If I`m to run a half marathon distance over summer I need to stretch the journeys and so
revisited a long loping loop beyond Elibank castle. 8 miles or so .


And looking at the picture of my route I could point to memory-map co-ordinates of where I`ve stood when transfixed by birdsong and childhood homesickness.
To where I planned, in my mind`s eye, the smooth apple-wood sculpture of a woman`s beautiful head. A piece that was to have the profound simplicity of folk art but that was only made manifest in my imagination.
And where, spinning from the sprawling iron age wall high above Cardrona, I ran off into a blueberry strewn, sunlight-dappled pinewood, fleet and predatory as a Mohican !

But I also associate pounding the forest trails with heart and mind quietening. Body and word mantras pitched at my needy thoughts like bread to ducks on a pond. Stilled by the clocklike pulse of foot-step, arm-swing, ex-hale.








Friday 19 April 2013

lemon moon

I listened at the dark wood`s edge.

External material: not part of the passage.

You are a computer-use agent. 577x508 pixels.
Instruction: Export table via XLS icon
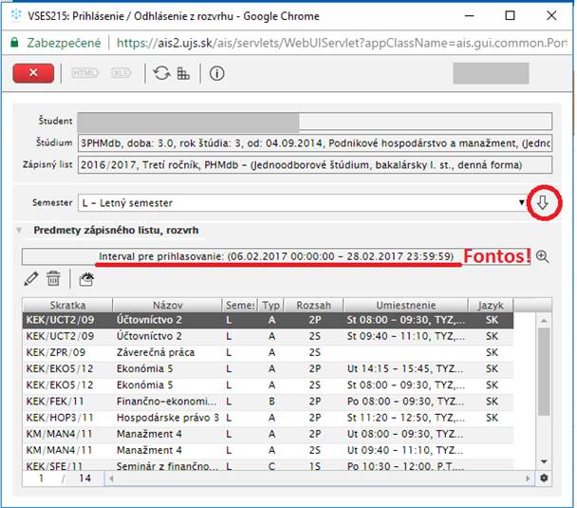click(x=121, y=73)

All colours polarising to straw and ink. Above, in the southern windy cloudiness, a small, bright blurred half lemon moon. All the wood`s bird singing said the sun was leaving.

 
It was like I`d found myself in a large echoey school hall. The windows open, letting in shafts of warm light, releasing wood varnish smells. The wind in the spruce tops a russet rustling beech hedge surrounding the hall . Its roar a protective wall of sound.

Birdsong like scatterings of small children, each having found his and her own private space - in the middle, at the edges, in the corners, to better hear and be heard . Every one of them - oblivious to its neighbour - in animated talk with an invisible parent, who is at home or at work or far away.  
Twenty or fifty small piping voices. Each private communion following its own ebbing, flowing wave . Jabbering excitedly;  telling a long rambling story;  standing still,  listening intently. I felt their happiness and their young yearning.
What a projection onto a dusk chorus !
Maybe my heart was remembering summer evening soundtracks, old as time;  when I was small and never far from home.
 

Monday 15 April 2013

twilight zone

I stopped a few times to take in the northern view over the river. Moorland hilltops level with my eyes. Though few signs of new leaf growth in the larch, I`m reassured by the ever-green-ness of pine. Also I hear a thrush`s beautiful song echoing across the woods at my feet. Sounding late summer stirrings.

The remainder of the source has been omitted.